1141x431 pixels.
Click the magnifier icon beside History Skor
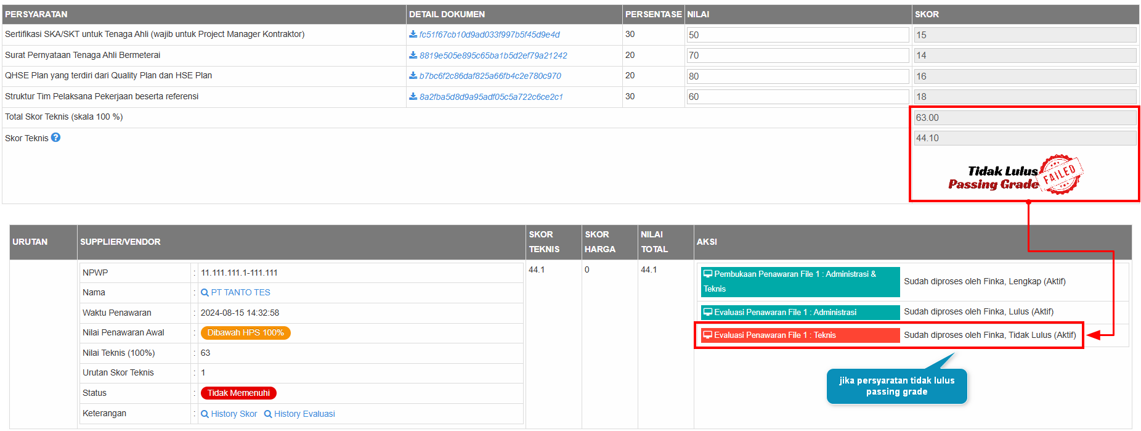coord(205,414)
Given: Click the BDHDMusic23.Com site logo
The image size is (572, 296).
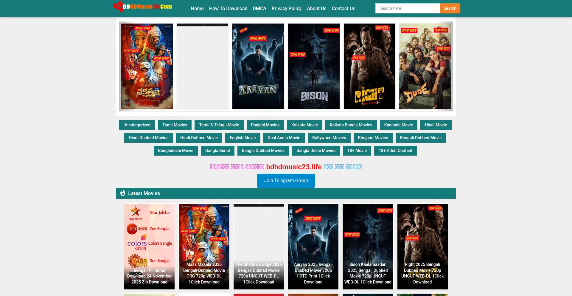Looking at the screenshot, I should point(143,7).
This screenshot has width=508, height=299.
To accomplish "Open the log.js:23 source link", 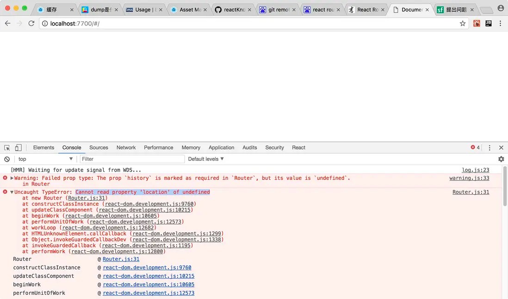I will click(475, 170).
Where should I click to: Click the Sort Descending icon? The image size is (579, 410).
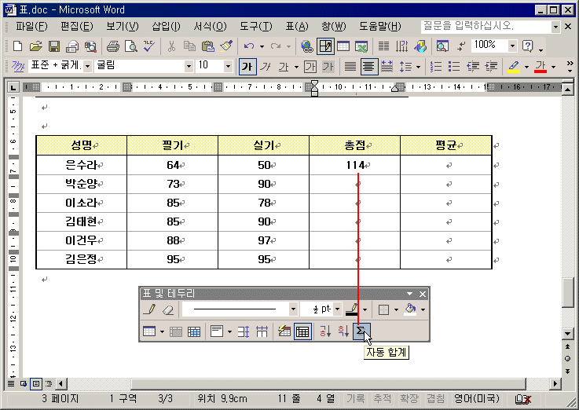[x=343, y=332]
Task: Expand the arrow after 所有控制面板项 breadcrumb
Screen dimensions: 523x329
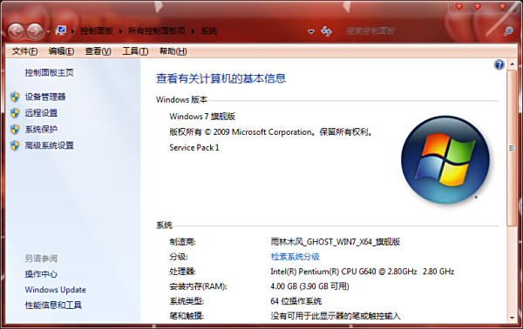Action: coord(193,31)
------------------------------
Task goal
Rewrite the material starting at the line that contains "Task: Expand the" and continuing through the end, with "arrow" changed to "chevron" and nothing else altered. Leave the pictures out.

Written answer
Task: Expand the chevron after 所有控制面板项 breadcrumb
Screen dimensions: 523x329
Action: coord(193,31)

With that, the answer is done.